Artie 'Blues Boy' White's overlooked Home Tonight


The Penguin Guide to Blues Recordings INEXCUSABLY ignores contemporary soul-blues. I triggered a discussion at the yahoo Post-War Blues List at yahoo groups, which you might check out in the archives. This is one of many terrific recordings which should have been included (and it is available from Amazon among other places). My review is from 1997 and originally appeared in the Jazz & Blues Report from June 1997 as well as the DC Blues calendar from that time.

Artie ‘Blues Boy’ White
Home Tonight

Waldoxy

Artie White serves up another serving of first rate soul-blues on the his new Waldoxy release, Home Tonight.
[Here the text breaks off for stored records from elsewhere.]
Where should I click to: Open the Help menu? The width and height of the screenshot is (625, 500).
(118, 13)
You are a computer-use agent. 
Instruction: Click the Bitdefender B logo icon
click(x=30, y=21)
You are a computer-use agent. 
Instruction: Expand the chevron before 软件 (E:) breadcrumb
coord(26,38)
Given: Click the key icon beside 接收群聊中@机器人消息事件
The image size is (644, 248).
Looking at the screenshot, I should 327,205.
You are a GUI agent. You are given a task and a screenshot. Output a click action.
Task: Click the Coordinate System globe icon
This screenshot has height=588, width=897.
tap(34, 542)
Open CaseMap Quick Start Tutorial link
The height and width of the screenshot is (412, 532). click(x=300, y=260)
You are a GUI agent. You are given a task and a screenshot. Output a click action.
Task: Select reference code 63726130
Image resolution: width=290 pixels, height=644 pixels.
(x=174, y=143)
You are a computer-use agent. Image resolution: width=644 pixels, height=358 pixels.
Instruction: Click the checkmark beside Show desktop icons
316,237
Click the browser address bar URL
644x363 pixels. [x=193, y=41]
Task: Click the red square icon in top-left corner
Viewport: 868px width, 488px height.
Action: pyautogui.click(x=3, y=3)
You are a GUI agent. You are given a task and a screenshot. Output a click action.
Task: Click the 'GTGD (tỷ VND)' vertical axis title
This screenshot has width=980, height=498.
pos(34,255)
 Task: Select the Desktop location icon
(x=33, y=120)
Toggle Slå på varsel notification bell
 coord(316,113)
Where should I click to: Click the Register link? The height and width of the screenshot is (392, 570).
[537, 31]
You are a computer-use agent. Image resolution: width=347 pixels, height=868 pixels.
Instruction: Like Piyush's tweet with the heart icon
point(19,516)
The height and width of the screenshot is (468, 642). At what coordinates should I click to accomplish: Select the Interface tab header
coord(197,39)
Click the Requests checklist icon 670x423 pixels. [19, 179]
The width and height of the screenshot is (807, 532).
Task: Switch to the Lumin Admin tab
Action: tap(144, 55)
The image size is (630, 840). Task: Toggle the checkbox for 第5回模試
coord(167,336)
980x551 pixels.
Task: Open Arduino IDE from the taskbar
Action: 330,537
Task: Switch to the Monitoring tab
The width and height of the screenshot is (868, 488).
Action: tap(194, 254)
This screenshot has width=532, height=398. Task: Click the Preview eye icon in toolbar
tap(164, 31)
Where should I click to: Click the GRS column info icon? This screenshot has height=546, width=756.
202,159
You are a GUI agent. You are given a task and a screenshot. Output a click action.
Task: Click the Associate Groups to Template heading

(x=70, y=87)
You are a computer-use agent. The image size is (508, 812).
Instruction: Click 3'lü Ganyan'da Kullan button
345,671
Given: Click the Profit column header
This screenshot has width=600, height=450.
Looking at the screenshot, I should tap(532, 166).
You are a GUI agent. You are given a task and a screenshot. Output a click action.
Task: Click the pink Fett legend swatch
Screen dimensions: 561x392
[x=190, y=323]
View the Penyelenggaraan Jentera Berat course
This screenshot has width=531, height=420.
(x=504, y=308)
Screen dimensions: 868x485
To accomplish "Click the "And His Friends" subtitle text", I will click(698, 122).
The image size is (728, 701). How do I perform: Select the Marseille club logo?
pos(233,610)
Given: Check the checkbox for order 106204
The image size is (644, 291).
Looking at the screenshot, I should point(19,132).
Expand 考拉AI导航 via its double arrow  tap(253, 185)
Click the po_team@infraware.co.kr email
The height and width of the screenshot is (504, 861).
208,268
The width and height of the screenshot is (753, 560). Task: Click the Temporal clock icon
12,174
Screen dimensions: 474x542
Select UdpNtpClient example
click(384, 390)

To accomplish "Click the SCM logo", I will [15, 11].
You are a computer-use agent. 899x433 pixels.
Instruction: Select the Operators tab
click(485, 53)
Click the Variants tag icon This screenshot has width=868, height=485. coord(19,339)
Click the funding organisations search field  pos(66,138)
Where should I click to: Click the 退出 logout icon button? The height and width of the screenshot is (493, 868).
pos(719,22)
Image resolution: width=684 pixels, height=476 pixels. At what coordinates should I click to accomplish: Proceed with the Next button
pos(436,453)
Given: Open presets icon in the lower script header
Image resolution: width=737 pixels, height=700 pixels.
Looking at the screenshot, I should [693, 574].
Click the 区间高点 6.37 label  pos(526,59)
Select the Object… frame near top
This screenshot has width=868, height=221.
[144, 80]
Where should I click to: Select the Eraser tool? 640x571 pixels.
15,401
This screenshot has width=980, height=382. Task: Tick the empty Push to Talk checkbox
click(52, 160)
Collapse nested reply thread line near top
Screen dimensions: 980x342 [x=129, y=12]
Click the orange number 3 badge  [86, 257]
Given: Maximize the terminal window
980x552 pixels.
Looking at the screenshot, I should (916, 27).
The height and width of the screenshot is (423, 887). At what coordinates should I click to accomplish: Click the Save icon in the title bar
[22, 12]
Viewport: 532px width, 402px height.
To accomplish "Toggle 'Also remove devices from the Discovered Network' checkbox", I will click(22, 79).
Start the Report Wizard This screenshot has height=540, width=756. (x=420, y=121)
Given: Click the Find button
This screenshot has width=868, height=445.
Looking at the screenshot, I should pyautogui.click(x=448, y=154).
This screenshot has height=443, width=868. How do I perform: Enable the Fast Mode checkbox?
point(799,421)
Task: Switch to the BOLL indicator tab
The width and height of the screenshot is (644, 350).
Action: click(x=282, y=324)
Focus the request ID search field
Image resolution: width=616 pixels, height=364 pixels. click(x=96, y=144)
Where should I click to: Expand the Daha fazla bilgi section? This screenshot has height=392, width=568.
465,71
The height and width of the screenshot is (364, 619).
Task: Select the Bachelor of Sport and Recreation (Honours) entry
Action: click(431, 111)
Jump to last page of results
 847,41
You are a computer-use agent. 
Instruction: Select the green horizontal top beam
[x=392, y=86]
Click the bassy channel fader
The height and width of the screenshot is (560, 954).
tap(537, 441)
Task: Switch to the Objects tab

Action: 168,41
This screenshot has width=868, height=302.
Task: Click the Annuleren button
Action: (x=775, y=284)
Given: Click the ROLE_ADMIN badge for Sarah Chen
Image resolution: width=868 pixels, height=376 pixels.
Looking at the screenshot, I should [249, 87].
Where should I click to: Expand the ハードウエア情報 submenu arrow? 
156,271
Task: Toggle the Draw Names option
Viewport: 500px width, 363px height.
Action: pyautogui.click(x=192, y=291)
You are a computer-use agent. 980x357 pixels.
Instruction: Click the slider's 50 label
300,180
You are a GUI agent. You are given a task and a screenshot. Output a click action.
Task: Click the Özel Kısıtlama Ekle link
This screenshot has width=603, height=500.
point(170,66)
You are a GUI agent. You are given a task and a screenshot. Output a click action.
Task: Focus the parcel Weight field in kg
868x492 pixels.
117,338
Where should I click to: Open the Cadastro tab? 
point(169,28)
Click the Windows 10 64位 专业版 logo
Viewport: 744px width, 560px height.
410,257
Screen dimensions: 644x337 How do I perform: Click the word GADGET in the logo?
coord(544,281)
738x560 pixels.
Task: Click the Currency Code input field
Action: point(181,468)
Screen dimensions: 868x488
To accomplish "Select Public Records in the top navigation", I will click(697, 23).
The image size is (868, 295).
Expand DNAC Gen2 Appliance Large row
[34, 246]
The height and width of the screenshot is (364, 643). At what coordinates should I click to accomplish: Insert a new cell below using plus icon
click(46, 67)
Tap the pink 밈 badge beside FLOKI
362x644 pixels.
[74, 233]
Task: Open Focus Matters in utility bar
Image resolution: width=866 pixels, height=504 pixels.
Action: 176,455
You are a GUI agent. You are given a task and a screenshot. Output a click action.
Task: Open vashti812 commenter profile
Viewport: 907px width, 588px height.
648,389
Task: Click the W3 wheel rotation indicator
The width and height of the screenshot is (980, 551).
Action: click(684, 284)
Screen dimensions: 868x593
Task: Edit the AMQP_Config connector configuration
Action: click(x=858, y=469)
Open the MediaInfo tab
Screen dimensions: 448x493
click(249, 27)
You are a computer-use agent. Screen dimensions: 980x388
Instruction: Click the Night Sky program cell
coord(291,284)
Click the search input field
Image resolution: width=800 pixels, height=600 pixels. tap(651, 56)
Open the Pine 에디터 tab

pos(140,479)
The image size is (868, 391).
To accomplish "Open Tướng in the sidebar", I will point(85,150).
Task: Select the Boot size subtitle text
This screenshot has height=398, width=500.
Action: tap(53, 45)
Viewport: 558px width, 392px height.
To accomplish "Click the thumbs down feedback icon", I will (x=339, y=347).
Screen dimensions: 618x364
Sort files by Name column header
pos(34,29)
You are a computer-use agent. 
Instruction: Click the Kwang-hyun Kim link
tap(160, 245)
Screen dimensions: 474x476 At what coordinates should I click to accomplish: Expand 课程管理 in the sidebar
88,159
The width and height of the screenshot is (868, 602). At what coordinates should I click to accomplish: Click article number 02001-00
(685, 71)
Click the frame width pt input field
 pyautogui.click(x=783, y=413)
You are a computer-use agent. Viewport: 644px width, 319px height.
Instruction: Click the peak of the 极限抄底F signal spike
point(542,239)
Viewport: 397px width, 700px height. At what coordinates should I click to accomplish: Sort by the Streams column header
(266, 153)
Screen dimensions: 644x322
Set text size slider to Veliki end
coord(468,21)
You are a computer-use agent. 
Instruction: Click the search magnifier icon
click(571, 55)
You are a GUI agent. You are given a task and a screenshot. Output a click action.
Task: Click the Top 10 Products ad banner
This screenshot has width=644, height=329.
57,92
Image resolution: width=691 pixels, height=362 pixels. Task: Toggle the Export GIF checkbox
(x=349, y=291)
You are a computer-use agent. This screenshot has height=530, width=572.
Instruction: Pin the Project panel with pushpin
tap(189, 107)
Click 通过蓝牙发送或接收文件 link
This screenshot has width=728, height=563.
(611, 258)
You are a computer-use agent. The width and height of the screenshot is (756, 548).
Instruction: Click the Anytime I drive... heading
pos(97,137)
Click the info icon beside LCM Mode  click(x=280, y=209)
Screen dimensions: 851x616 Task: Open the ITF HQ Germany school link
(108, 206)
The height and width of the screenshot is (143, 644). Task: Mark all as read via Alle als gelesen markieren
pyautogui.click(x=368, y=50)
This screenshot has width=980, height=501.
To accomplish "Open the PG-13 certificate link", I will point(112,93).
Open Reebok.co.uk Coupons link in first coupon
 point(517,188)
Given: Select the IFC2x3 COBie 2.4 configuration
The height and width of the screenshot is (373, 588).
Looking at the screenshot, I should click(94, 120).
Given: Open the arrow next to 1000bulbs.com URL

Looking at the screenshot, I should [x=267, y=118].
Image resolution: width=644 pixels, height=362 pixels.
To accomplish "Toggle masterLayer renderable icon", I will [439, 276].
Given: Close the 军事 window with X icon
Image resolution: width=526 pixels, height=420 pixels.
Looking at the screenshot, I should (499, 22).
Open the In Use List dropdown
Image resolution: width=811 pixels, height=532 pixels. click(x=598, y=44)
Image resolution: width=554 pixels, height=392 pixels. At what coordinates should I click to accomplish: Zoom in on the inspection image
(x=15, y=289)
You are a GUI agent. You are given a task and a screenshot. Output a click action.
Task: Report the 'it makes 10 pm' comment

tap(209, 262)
Material or production wise, this is a typical Malaco/Waldoxy set, with a tight band of guitarists, Big Mike Griffin and Williams Andrew Thomas, bassist David Hood, keyboard whiz Clayton Ivey and drummer and co-producer Paul H. Lee. Add the Muscle Shoals Horns on the uptempo soulful opening number, when Artie tells his woman not to worry because Your Man Is Home Tonight. It’s followed by two straight-forward slow blues, "Somebody’s Fool", and a terrific new Travis Haddix authored song, "Man of the House", where Artie tells his woman he’s in a bad mood this morning and he just doesn’t give a damn, with Big Mike taking a nice stinging solo. The mood is reversed in Percy Strother’s soulful "If You Don’t Love Me," sung from the point of view of the woman whose man is too often out of the house, warning that there is someone to take her man’s place. The blues dominates this album with Johnson and Mosley contributing "Black Cat Scratchin’" as well as "The More You Lie to Me," a tasty number set to a Jimmy Reed groove on which Bobby Rush adds nice harp (he also adds harp to the closing country-flavored soulballad, "One Step From the Blues.") Waldoxy has hit the mark on this set. White is in terrific form and he’s given strong lyrics to work with on this release.